> WHAT THE TASK REQUIRES
Copying rule for the data below: pictures stay out, and only the lines from the one with "The height and" down to the one with "Given: Click the Hyperliquid logo icon", inclusive, are repeated exactly.

───── THE DATA

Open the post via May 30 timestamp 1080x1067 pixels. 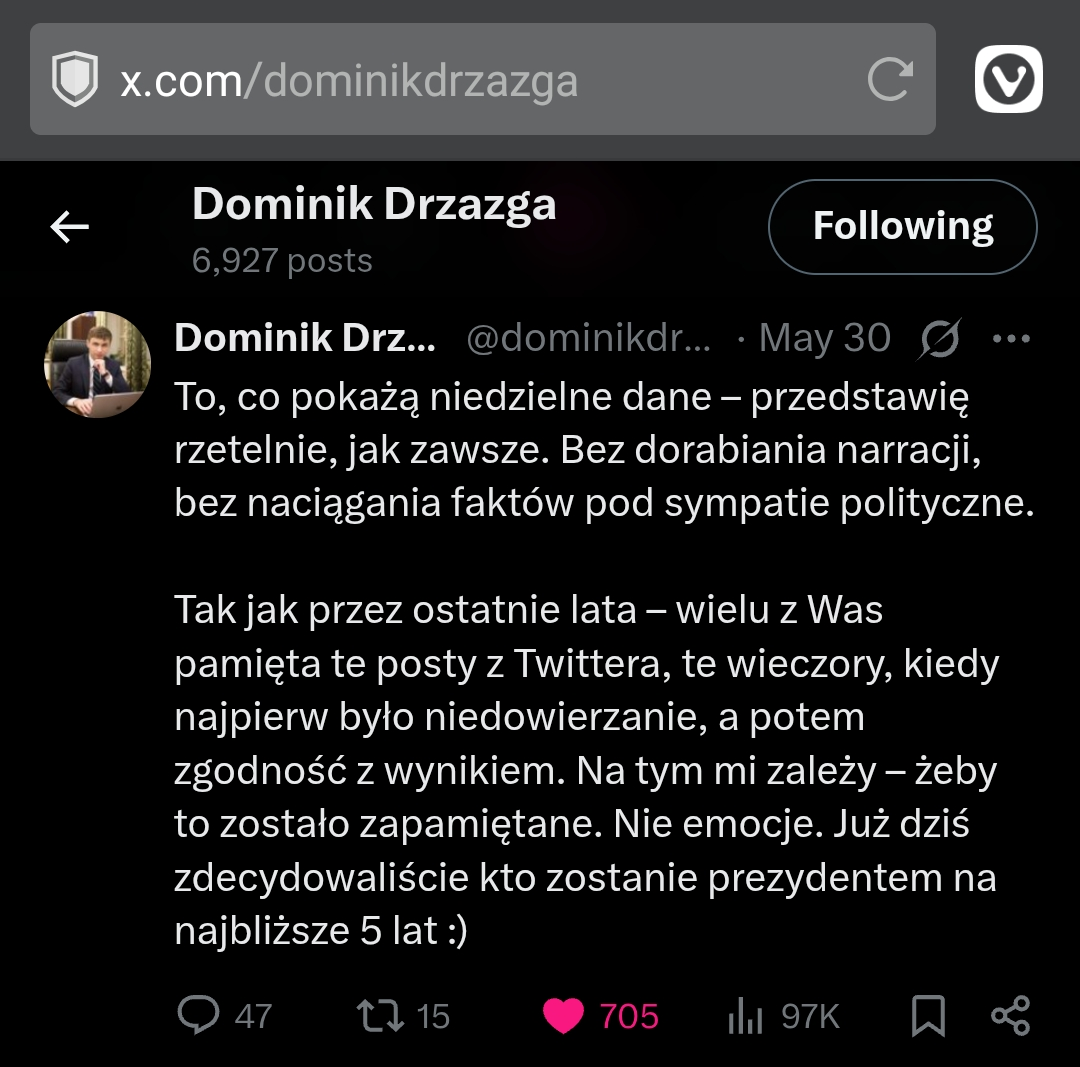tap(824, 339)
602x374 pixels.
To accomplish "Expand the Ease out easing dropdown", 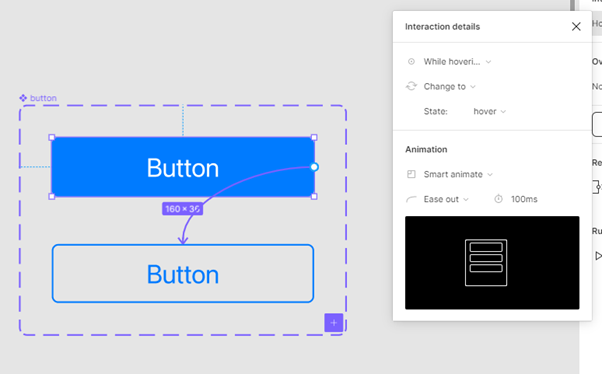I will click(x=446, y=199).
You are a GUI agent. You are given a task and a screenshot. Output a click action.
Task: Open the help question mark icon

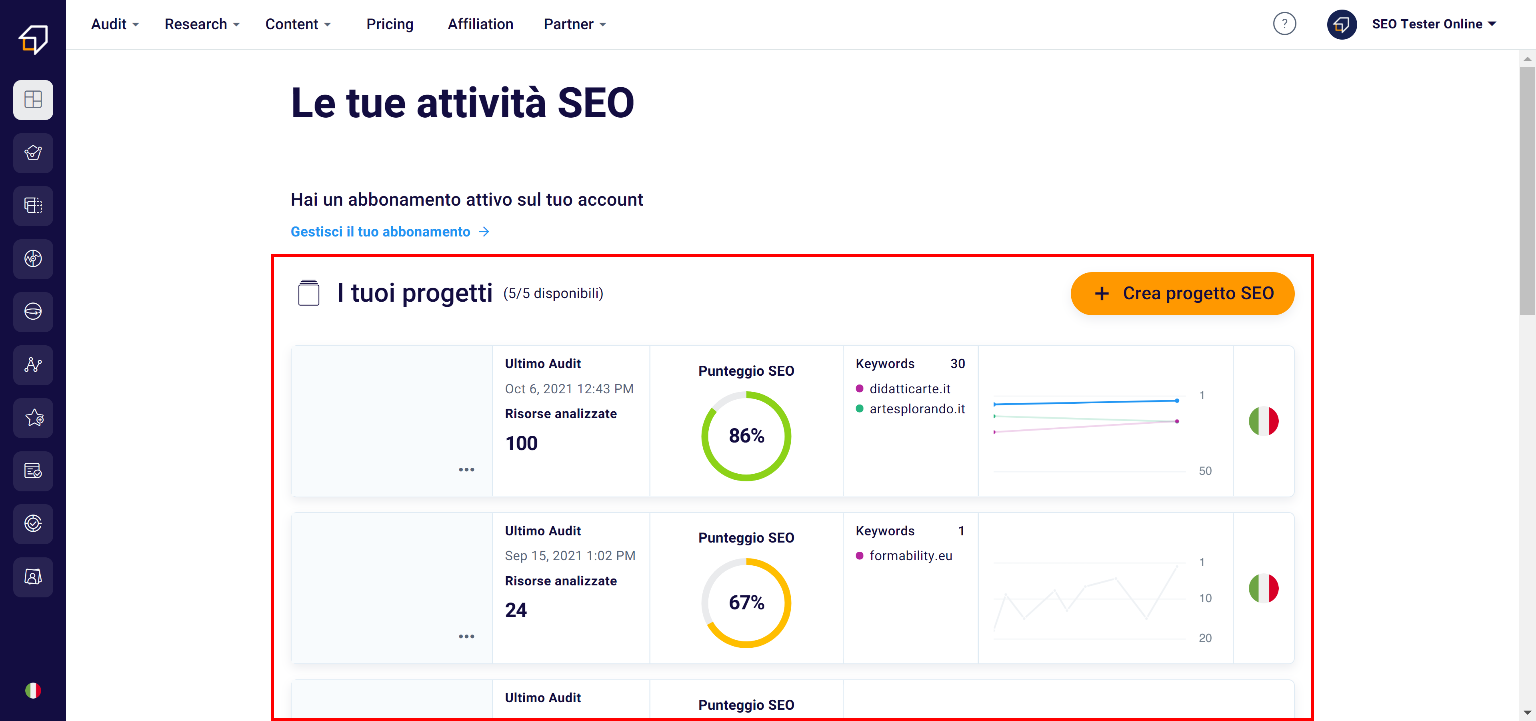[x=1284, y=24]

──────────
───── THE DATA

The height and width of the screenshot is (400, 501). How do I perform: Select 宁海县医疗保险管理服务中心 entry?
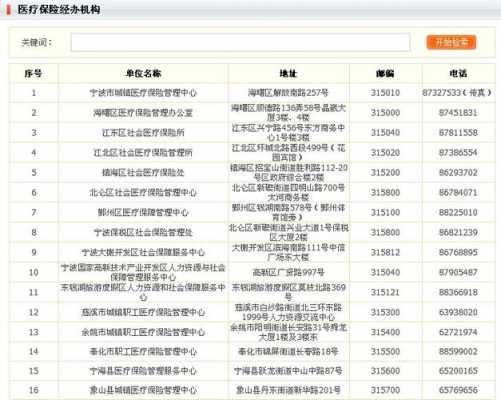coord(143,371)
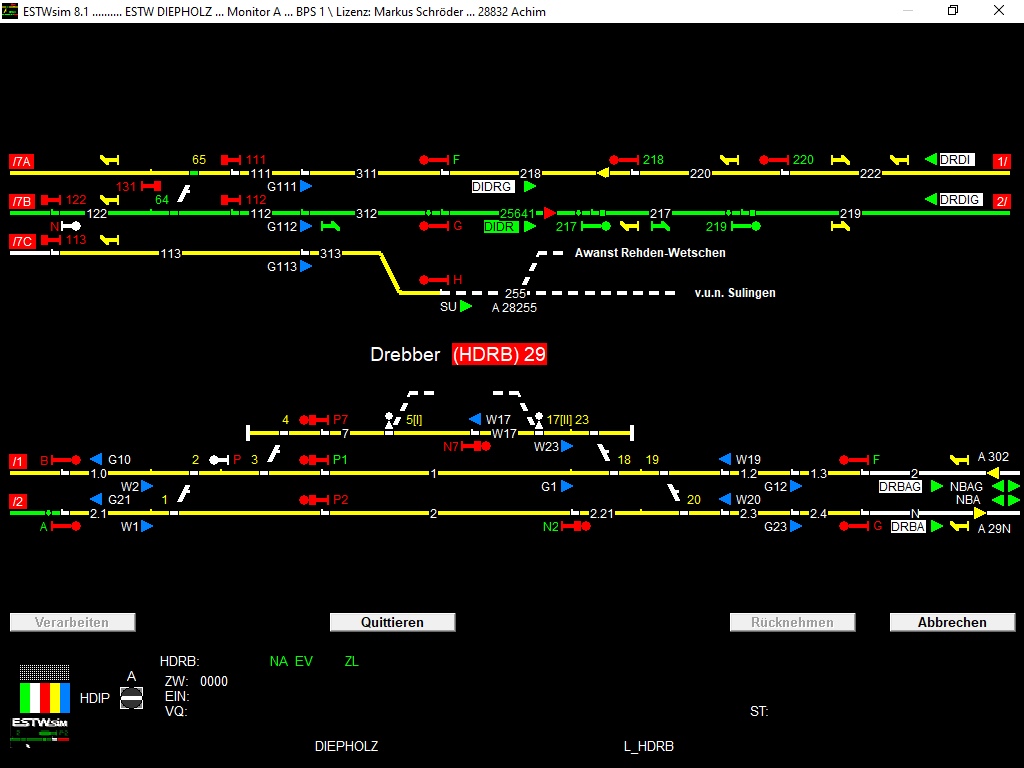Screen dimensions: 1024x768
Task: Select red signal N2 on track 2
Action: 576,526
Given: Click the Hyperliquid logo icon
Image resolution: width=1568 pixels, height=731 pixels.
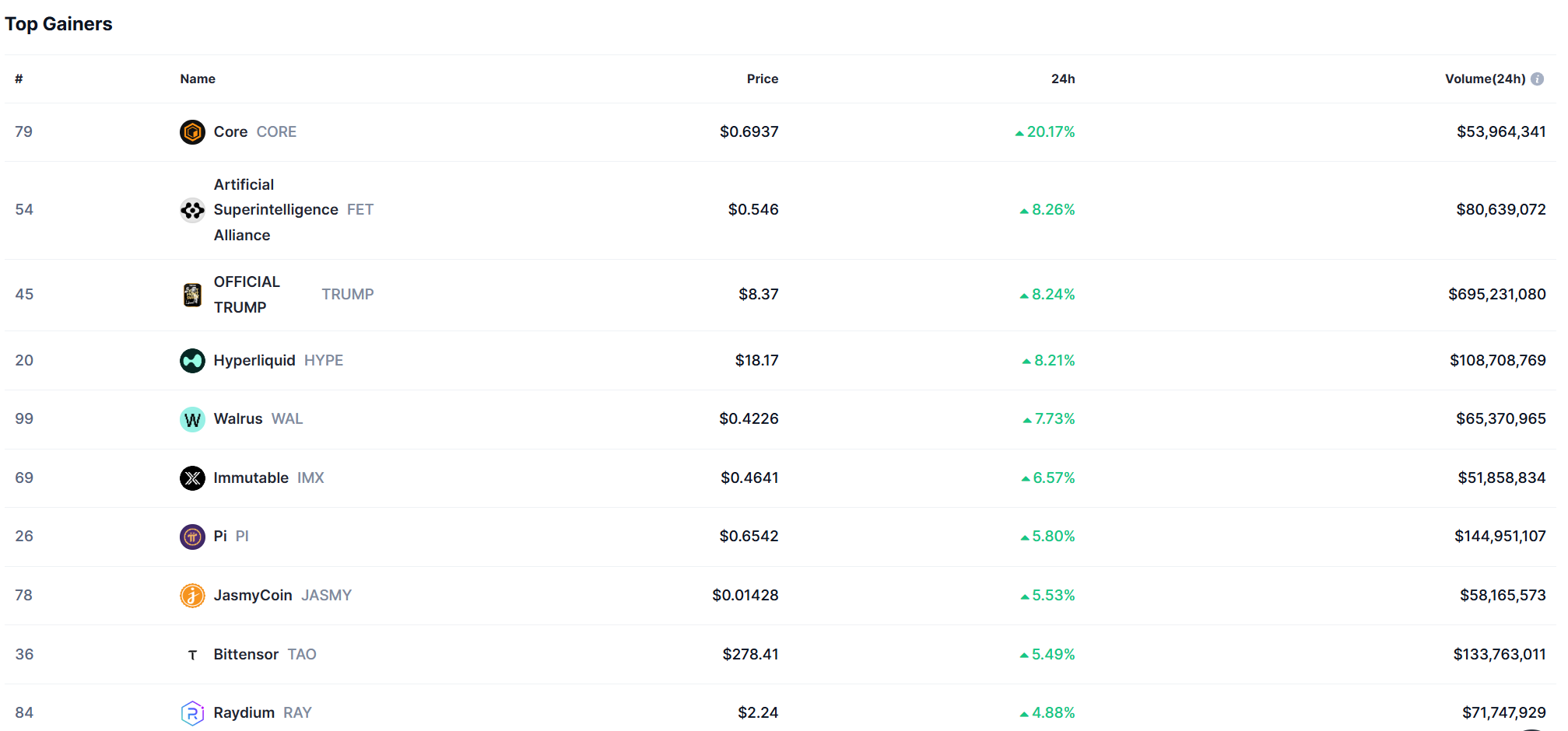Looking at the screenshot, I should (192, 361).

──────────
───── THE DATA

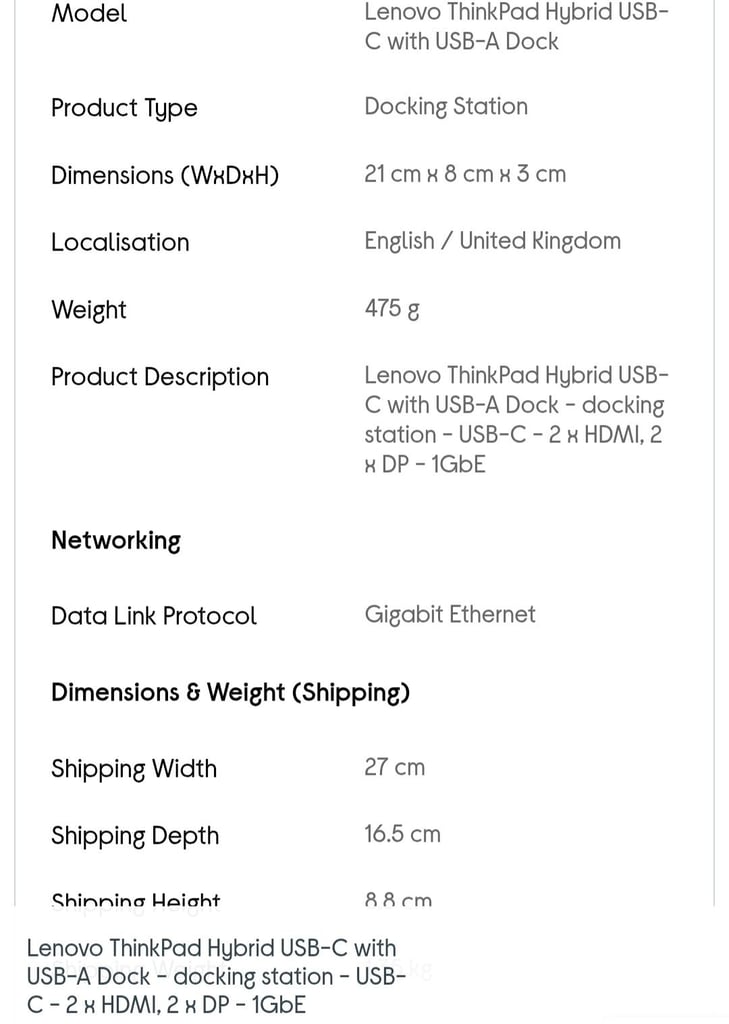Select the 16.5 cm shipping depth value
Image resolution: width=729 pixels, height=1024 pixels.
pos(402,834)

──────────

> RESULT
The height and width of the screenshot is (400, 501). How do I perform: Select 宁海县医疗保险管理服务中心 entry?
coord(143,371)
Screen dimensions: 1024x768
Task: Select red signal N2 on track 2
Action: 576,526
Given: Click the Hyperliquid logo icon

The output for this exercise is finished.